Our rescue shelters are overflowing with dogs and puppies looking for homes, and even with more spay/neuter programs in place, it does not seem to be slowing down.
With all these dogs looking for homes, I can understand why certain people are against dog breeders. Most don’t understand that there is a difference between a bred for purpose dog and a bred for profit dog. I’ll go into that difference this week.
Bred for purpose dogs are the result of proper breeding programs, designed for perfecting show dogs, competition dogs, or dogs for special needs. Show dogs carry CKC registrations, where you can trace their heritage back for generations. Competition dogs like herders, retrievers and pointers are bred for their special talents, and while many carry CKC pedigrees, most are still purebred, many having their own genealogies.
Special needs dogs for things like therapy, guiding or law enforcement are bred for traits and qualities that make them suited for those purposes. The Labradoodle was developed as a guide dog for a woman who’s husband had allergy problems. Poodles just wouldn’t work as guides, so the breeder crossed his best lab with a poodle and voila. But no one wanted the crosses until he invented the name Labradoodle, and they went from unwanted to must haves. Many of these non-pedigreed dogs are bred properly, from unrelated purebred stock. But far too many use these designer dog names to sell what are effectively mutts with no recorded heritage other than the sire and dam.
The common thread to “bred for purpose” is that the breeders are conscientious in their breeding, documenting and following the results to ensure only the healthiest dogs are produced. People buying bred for purpose dogs are looking for something specific that they would not likely be able to find through rescue adoption. Interestingly, many of these breeders I know are exceptionally active in the rescue community, raising funds, awareness and fostering at risk animals. And many will refer people to shelter dogs at the expense of selling one of their own puppies.
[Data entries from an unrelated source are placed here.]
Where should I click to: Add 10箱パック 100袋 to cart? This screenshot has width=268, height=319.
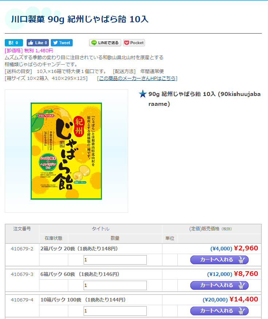pos(219,311)
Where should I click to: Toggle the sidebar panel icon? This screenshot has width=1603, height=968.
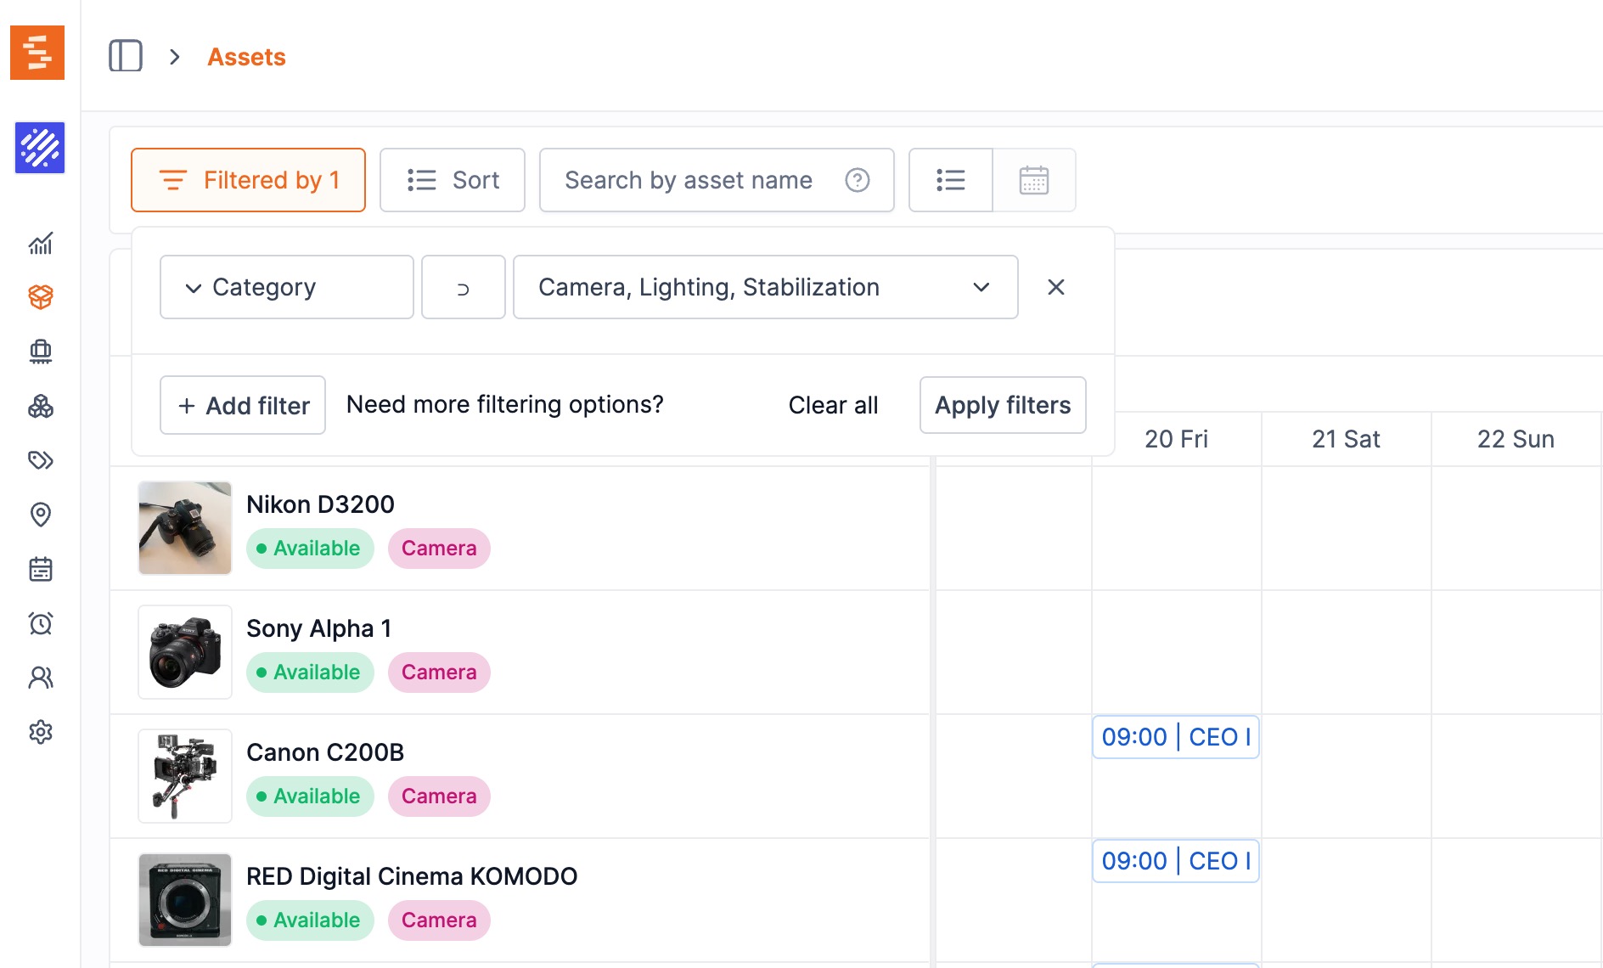[126, 56]
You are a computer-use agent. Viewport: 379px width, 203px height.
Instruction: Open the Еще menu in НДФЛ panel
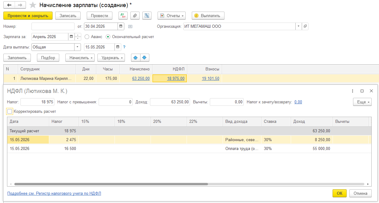point(362,102)
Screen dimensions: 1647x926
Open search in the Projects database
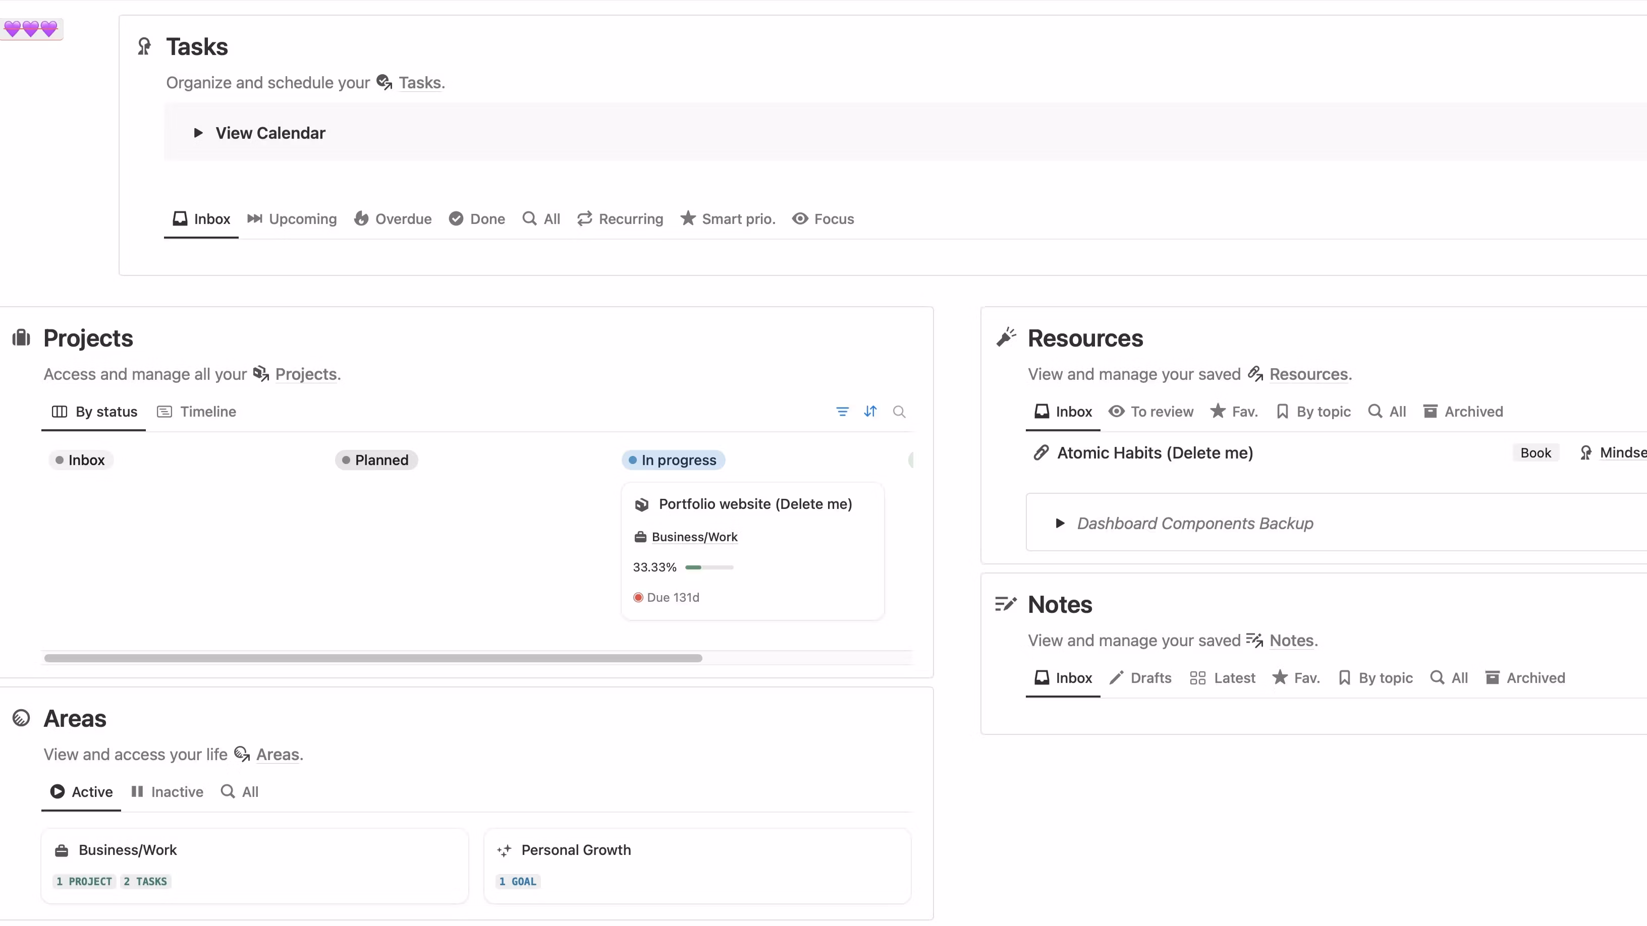[x=899, y=412]
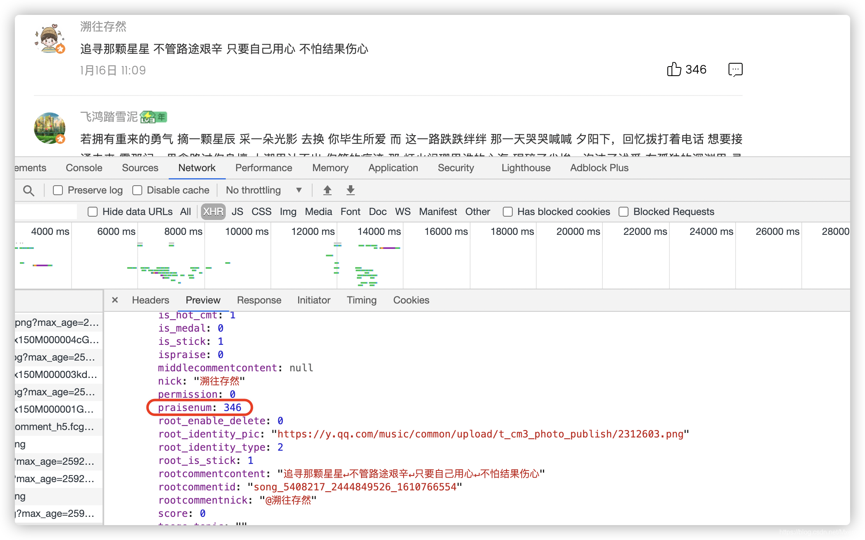The image size is (865, 540).
Task: Select the comment_h5.fcg request row
Action: pyautogui.click(x=55, y=427)
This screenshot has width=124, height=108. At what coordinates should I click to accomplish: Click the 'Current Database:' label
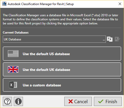point(16,33)
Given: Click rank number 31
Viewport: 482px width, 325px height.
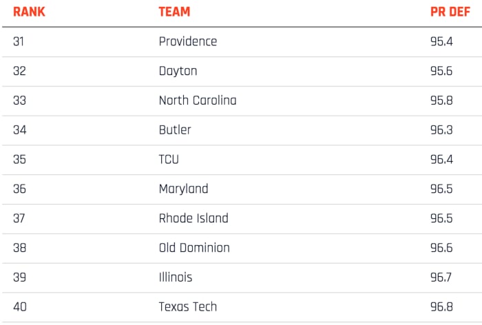Looking at the screenshot, I should click(x=18, y=41).
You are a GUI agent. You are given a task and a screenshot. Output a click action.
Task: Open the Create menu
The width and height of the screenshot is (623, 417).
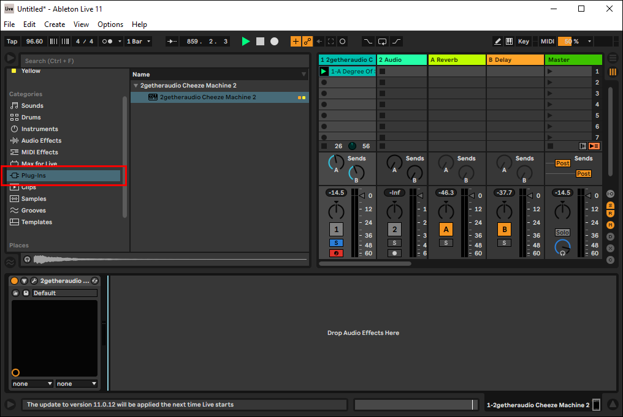point(55,24)
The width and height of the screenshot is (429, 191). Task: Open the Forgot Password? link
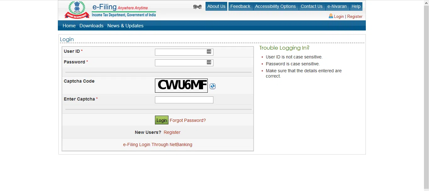[188, 120]
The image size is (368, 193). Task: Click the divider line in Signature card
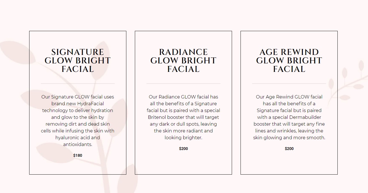pyautogui.click(x=78, y=83)
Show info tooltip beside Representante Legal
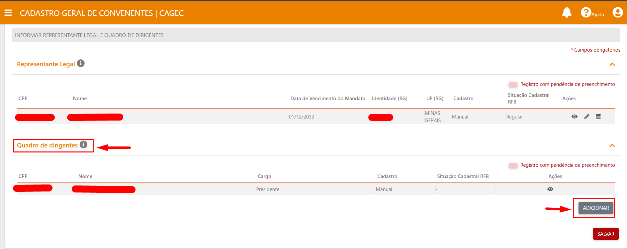The height and width of the screenshot is (249, 627). [x=81, y=63]
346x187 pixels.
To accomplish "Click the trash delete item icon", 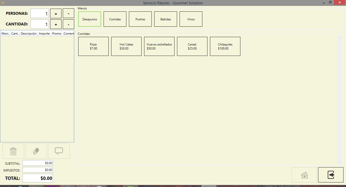I will tap(13, 151).
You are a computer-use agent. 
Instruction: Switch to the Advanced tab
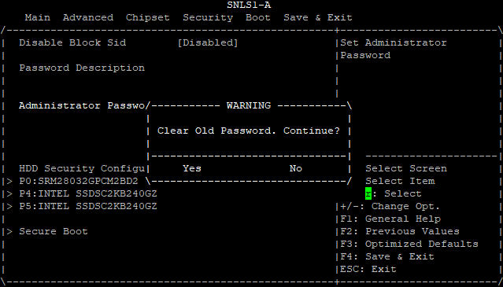pyautogui.click(x=88, y=17)
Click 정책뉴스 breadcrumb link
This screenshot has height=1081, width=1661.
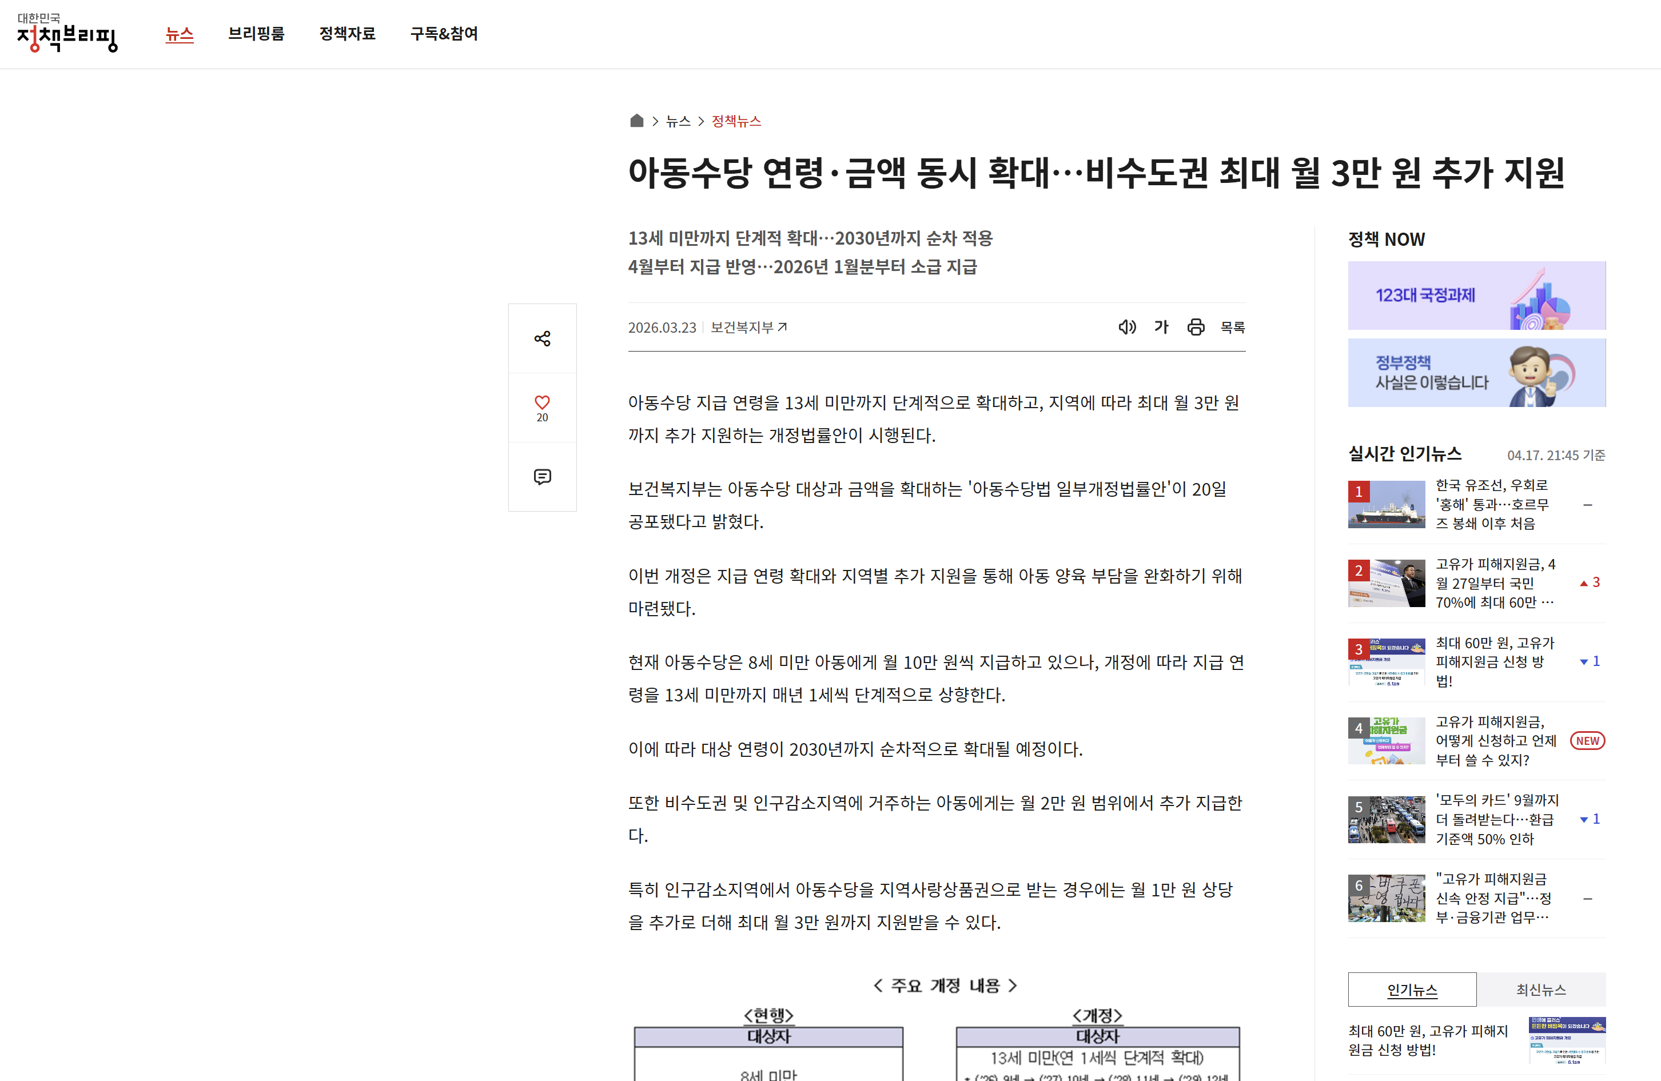coord(736,121)
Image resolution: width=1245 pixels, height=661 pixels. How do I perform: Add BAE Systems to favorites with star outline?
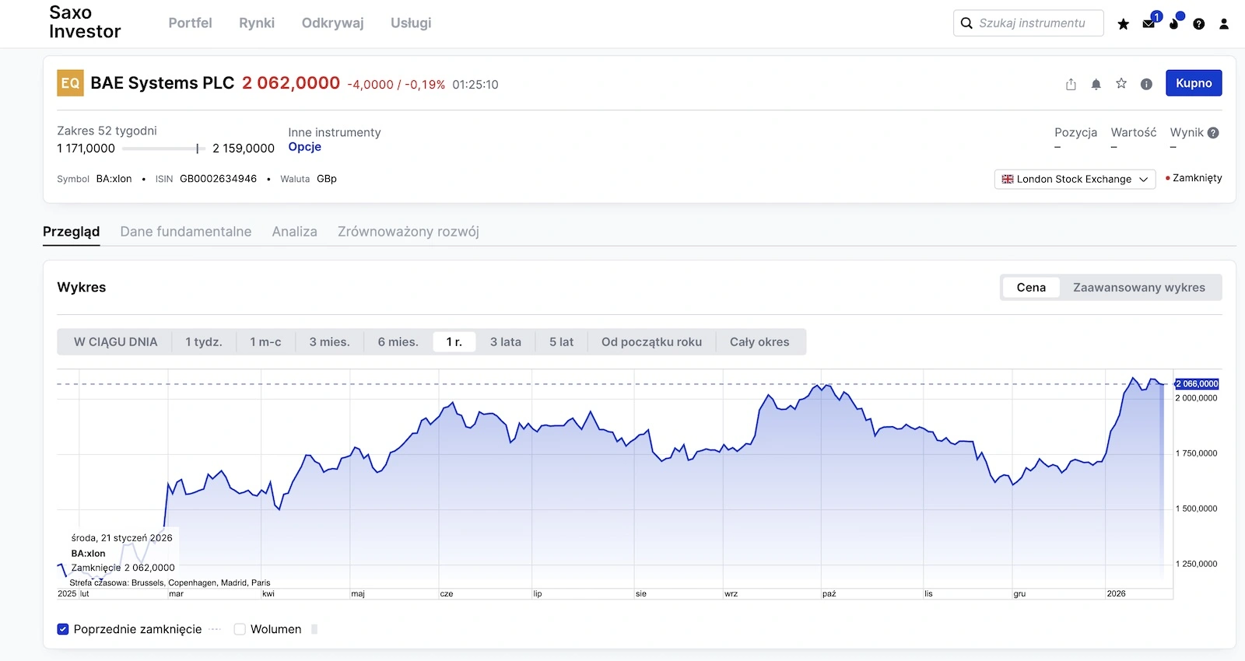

Bred for profit dogs are a different story. Commonly called puppy mills or backyard breeders, many of these breeders are concerned solely with how much they can make from the dogs. Most have no breeding records, and may not even know which two dogs are the parents of any litter. And this is where the doodle craze becomes a problem, because now every dog can have a purebred like name, but be bred from a dog’s breakfast of a gene pool. Breeding a registered poodle to a registered lab retriever is one thing. Breeding a cross to a cross with no documented heritage is worse than a mutt, because they could have so many common ancestors reinforcing bad genetics.
Overbreeding, inbreeding, unsanitary conditions, and poor nutrition can lead to the production of sickly, badly socialized animals. Dogs are resilient, and many of the animals produced this way go on to lead normal lives. But too many end up with serious problems, requiring surgeries, long term medication, or worse. Some never mentally recover from physical mistreatment they have received, and cannot lead normal socialized lives. The lucky ones find homes that can adapt to their special needs, the others face a different fate.
“Bred for profit” is the problem category. Many of the dogs that end up in rescues come from these breeders, either from seizures of animals at unlicensed facilities, or when a problem dog is surrendered. But they can be an attractive option, being less expensive. And now internet resources like Kijiji are making things even easier for unscrupulous breeders. People buying from these breeders are endorsing the practice, and it is through education about this that we need to address the problem.
Visiting where the dogs are bred and raised will tell you whether it is a legitimate breeder or a puppy mill. If they send you pictures and want to deliver, many times they are hiding something. In buying a puppy, we are talking about a 15 year commitment, thousands of dollars in care and feeding. Taking a drive to the breeding facility should be a minimum investment you can make in being sure this is the right companion animal for you.
If you suspect someone of running a puppy mill, or subjecting animals to abuse, call the Animal Care Line at 204-945-8000.